§ **TEXT PASSAGE**
○ ○ ○ ○

Well, put down that copy of “Fifty Shades of Grey,” bro, because I have a movie that will get that blood boiling again, for drinking. Forget “The Hunger,” Daughters of Darkness is the greatest lesbian vampire movie ever. I defy you to find a more erotic and pretentious vamp flick.
And no, “Vampire in Brooklyn” does not count as erotic no matter how strongly you feel about Eddie Murphy’s mullet.
Newlyweds honeymoon in a depressing and ominous concrete hotel in Belgium. They are deeply in lust, but the groom (John Karlen of “Dark Shadows” and “Surf Ninjas”) has some seriously complex mother issues and refuses to let the bride meet his “family”. They meet the simmering Countess Bathory (played with a magnetism rivaling Marlene Dietrich by legendary French actress Delphine Seyrig). Strangely, the hotel manager swears he met the Countess as a child and that she looked the same then as she does today. The Countess drives around in a hotrod and is accompanied by a sexy lady-Renfield sporting a pageboy and an ominous red ribbon around her neck. The Countess becomes obsessed with the young couple, for food, probably, but also maybe for sex?

○ ○ ○ ○

§ **STORED ROWS**
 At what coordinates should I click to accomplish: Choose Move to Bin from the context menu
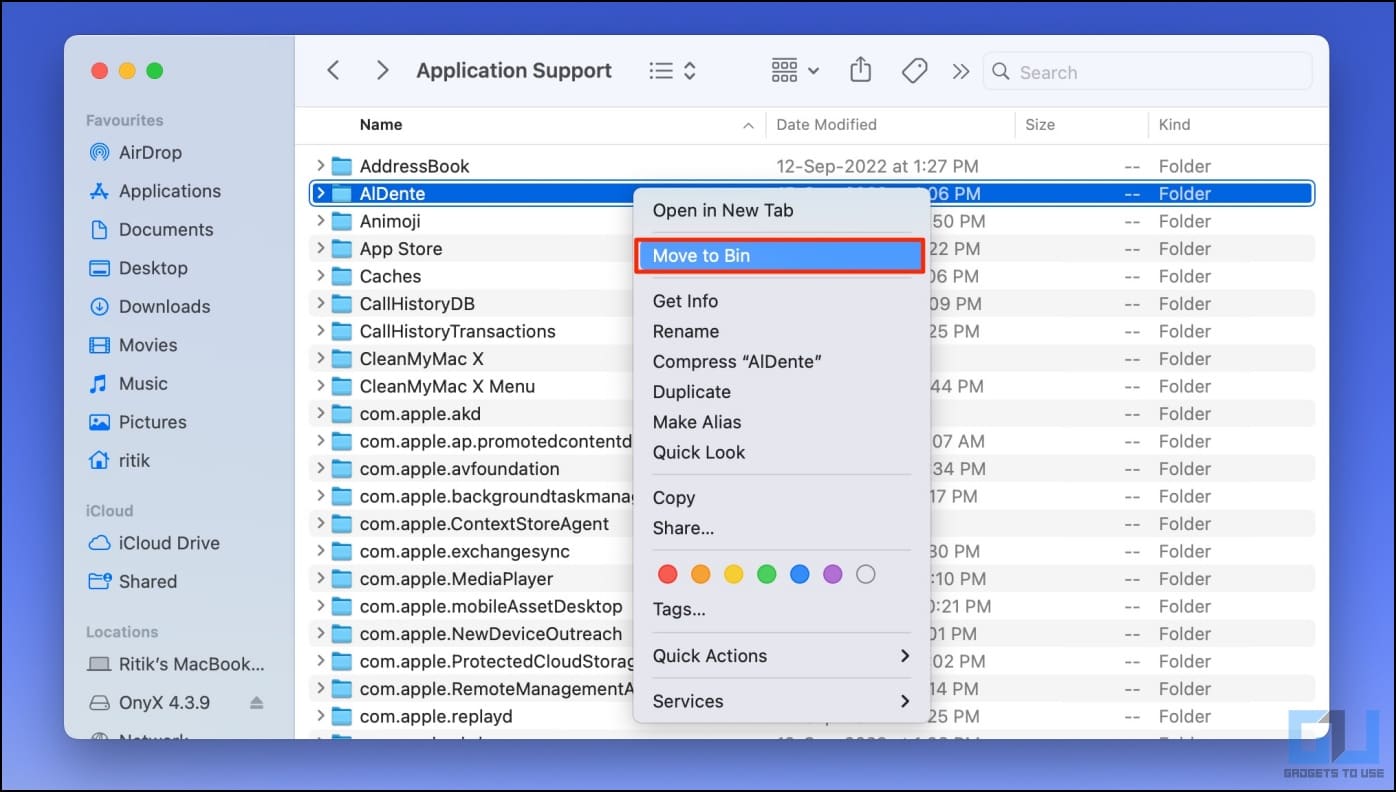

○ ○ ○ ○

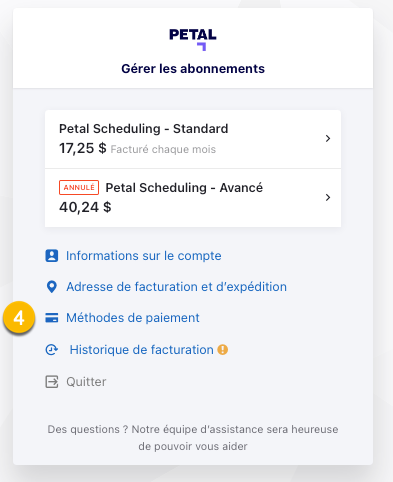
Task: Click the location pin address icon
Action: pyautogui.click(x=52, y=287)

○ ○ ○ ○

§ **TO BE DONE**
• a. Answer these about the review of Daughters of Darkness:
(i) Which film does the review call the greatest lesbian vampire movie ever?
(ii) In what country is the hotel where the newlyweds honeymoon?
(iii) What does the Countess's companion wear around her neck?
• b. Could you pick up the review of Daughters of Darkness after its last sentence and write the next part?

§ **WRITTEN ANSWERS**
• a.
(i) Daughters of Darkness
(ii) Belgium
(iii) An ominous red ribbon

• b.
An odd mix between Euro art house pretension, with the obligatory Freudian shots of ocean waves banging against seawalls, and the grindhouse mandate for boobs, DoD is like “Twilight,” if it had been directed by a sexually depraved and heavily inebriated Stanley Kubrick with Dario Argento as his cinematographer. The movie looks ravishing, saturated in unsettling browns and reds. The MILFy Countess is mesmerizing. Despite a muddled and bizarre story structure (seriously, though, there are boobs and lesbian vampires so why are you even following the plot), this is a hidden 70’s trash gem. Check it out, and you will compelled to pull out that old “Bela Lugosi’s Dead” 7’ and reapply the black nail polish.
The Lessons from “Daughter of Darkness”:
-Never trust anyone in a neckerchief.
-So you think your neighbor at the resort might be a thousand year old vampire who feeds on the young to attain eternal life and she wants to seduce you? Just go with it.
Check out the trailer for “Daughters of Darkness”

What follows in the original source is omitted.